-- What to produce --
Please restate each entry word for word and leave the pictures out.

-- Data supplied --
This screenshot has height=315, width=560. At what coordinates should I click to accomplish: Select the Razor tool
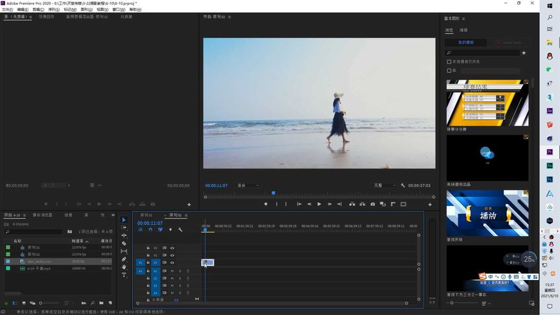124,243
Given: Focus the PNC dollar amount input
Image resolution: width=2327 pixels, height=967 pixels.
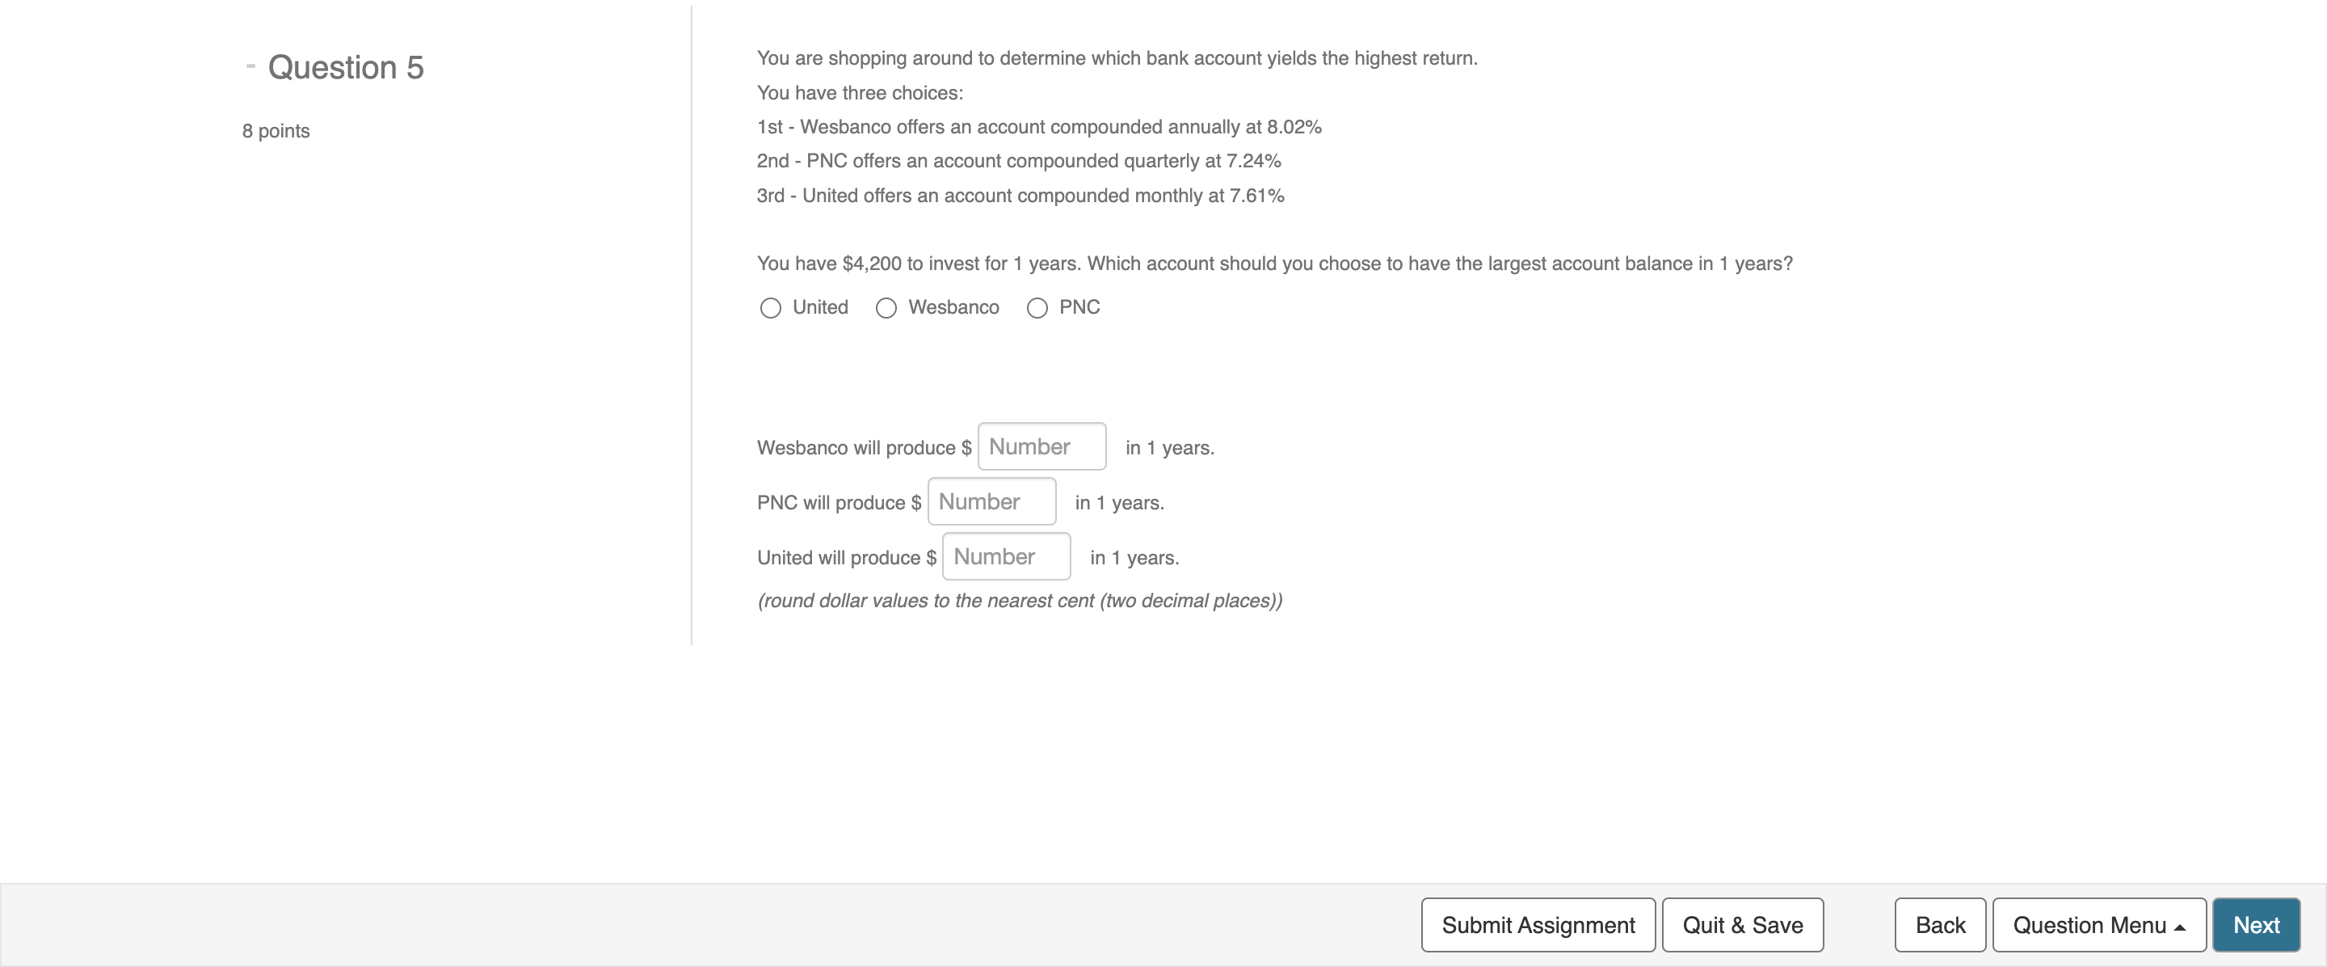Looking at the screenshot, I should click(991, 501).
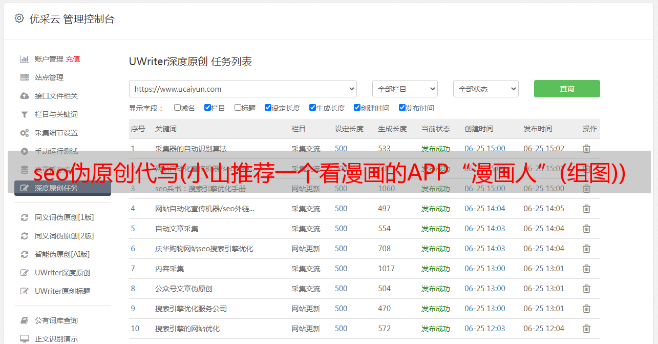Click the settings gear icon beside 优采云
Image resolution: width=658 pixels, height=344 pixels.
pyautogui.click(x=19, y=18)

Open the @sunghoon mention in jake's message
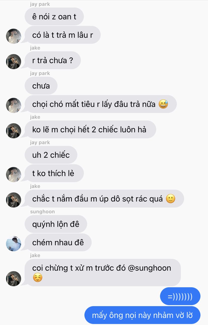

-- Response to the exercise --
This screenshot has height=315, width=560. At what coordinates should I click to accomplish: Select the Razor tool
124,243
Given: Focus the PNC dollar amount input
Image resolution: width=2327 pixels, height=967 pixels.
Looking at the screenshot, I should click(991, 501).
Click the settings gear icon beside 优采云
Image resolution: width=658 pixels, height=344 pixels.
pyautogui.click(x=19, y=18)

Open the @sunghoon mention in jake's message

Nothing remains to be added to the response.